RECORDS FOR THIS TASK Start Marker

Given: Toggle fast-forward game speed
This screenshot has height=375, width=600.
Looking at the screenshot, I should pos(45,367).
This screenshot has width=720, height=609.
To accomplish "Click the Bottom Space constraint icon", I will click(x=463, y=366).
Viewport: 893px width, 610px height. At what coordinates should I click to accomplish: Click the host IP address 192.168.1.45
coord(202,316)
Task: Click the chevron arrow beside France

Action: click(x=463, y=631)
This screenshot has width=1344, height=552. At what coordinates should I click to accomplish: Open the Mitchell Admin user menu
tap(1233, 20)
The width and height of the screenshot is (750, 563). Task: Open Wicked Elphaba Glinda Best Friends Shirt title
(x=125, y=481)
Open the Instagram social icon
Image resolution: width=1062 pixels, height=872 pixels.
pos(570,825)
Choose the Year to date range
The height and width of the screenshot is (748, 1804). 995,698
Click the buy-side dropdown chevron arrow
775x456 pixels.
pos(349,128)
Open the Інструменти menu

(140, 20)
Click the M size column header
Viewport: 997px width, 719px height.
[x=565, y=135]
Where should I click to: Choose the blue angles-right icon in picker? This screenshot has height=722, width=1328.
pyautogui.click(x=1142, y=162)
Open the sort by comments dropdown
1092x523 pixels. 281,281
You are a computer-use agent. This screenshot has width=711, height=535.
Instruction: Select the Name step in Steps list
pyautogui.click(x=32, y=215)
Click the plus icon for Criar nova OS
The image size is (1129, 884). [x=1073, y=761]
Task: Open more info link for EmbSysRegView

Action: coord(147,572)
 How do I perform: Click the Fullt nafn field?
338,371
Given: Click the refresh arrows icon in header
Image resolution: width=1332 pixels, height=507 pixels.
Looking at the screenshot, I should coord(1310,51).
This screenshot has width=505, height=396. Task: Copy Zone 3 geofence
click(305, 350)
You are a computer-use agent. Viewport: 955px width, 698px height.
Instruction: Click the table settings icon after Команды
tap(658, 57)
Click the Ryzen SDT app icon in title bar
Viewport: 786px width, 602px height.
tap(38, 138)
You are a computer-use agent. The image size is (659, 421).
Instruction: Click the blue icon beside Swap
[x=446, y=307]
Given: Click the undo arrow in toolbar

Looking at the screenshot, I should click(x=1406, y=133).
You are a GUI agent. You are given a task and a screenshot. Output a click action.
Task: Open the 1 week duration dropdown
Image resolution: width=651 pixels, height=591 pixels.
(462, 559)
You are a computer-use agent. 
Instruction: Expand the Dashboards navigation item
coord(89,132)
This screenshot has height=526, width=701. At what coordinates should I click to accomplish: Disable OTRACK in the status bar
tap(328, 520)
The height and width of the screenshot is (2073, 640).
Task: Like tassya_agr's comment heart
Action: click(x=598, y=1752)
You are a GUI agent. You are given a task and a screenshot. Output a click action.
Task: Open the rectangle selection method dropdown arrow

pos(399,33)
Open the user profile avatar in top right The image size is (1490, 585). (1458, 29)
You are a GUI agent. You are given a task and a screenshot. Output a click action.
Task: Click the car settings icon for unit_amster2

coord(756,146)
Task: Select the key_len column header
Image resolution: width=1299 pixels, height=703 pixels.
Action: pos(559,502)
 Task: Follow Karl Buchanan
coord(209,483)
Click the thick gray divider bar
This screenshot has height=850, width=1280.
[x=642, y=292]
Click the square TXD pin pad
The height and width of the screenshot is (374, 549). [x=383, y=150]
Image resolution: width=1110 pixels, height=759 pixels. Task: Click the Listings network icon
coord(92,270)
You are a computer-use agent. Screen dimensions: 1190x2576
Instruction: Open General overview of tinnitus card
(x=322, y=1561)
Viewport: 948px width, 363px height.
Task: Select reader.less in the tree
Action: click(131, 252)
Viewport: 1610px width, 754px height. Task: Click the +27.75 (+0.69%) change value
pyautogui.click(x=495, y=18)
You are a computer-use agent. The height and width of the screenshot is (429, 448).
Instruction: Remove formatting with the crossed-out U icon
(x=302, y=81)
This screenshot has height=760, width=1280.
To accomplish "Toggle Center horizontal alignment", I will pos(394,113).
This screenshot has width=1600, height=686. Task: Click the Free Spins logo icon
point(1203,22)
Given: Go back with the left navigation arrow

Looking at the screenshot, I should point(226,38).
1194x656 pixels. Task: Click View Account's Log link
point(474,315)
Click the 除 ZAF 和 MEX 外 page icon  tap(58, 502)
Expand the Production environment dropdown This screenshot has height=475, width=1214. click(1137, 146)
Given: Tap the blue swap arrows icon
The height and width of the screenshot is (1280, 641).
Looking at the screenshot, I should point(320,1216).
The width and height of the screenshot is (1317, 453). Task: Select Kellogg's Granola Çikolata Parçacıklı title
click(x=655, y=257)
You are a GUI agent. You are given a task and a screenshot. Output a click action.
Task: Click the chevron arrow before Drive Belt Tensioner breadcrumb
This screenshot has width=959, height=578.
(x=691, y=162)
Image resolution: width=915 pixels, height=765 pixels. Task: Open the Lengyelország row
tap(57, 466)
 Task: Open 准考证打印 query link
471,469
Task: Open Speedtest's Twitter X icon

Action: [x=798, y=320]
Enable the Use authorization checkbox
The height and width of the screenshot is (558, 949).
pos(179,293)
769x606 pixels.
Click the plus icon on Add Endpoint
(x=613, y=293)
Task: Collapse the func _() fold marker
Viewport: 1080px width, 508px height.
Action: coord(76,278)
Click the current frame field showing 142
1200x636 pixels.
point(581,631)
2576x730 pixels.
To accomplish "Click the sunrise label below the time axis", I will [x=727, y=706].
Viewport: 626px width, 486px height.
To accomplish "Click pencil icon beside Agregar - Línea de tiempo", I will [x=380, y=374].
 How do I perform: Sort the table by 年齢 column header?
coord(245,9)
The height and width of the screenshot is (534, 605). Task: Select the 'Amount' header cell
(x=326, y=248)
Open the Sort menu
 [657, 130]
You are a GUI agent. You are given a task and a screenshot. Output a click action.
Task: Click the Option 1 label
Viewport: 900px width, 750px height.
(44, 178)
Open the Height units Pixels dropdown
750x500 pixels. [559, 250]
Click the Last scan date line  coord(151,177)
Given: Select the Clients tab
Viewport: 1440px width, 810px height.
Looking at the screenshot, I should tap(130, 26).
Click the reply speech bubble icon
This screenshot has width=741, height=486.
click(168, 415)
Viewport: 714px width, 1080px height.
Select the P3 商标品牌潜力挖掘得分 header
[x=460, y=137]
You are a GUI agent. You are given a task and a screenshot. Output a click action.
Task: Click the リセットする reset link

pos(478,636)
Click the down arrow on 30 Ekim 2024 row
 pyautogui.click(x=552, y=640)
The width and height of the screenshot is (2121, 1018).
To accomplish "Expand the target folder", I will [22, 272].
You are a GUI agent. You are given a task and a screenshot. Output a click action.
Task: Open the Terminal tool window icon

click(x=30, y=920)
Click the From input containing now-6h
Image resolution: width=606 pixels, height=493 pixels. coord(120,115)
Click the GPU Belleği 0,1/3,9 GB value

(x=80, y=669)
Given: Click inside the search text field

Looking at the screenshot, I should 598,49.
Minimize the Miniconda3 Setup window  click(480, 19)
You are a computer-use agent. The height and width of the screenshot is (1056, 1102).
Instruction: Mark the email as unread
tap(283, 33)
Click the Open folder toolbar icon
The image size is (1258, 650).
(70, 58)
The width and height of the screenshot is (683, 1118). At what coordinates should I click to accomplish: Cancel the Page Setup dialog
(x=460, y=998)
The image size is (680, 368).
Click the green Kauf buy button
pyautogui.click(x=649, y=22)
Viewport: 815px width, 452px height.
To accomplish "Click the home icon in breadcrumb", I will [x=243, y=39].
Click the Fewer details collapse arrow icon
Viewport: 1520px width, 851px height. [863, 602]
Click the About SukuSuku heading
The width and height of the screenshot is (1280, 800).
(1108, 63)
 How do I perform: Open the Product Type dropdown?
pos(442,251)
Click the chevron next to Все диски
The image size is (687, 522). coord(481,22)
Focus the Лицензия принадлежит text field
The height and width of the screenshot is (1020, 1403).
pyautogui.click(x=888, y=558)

RECORDS FOR THIS TASK End Marker

YOUR ASSIGNMENT => The lines to copy are those in the listing that contain the word "Toggle".

YOUR RESPONSE =>
Given: Toggle fast-forward game speed
To accomplish "Toggle Center horizontal alignment", I will pos(394,113).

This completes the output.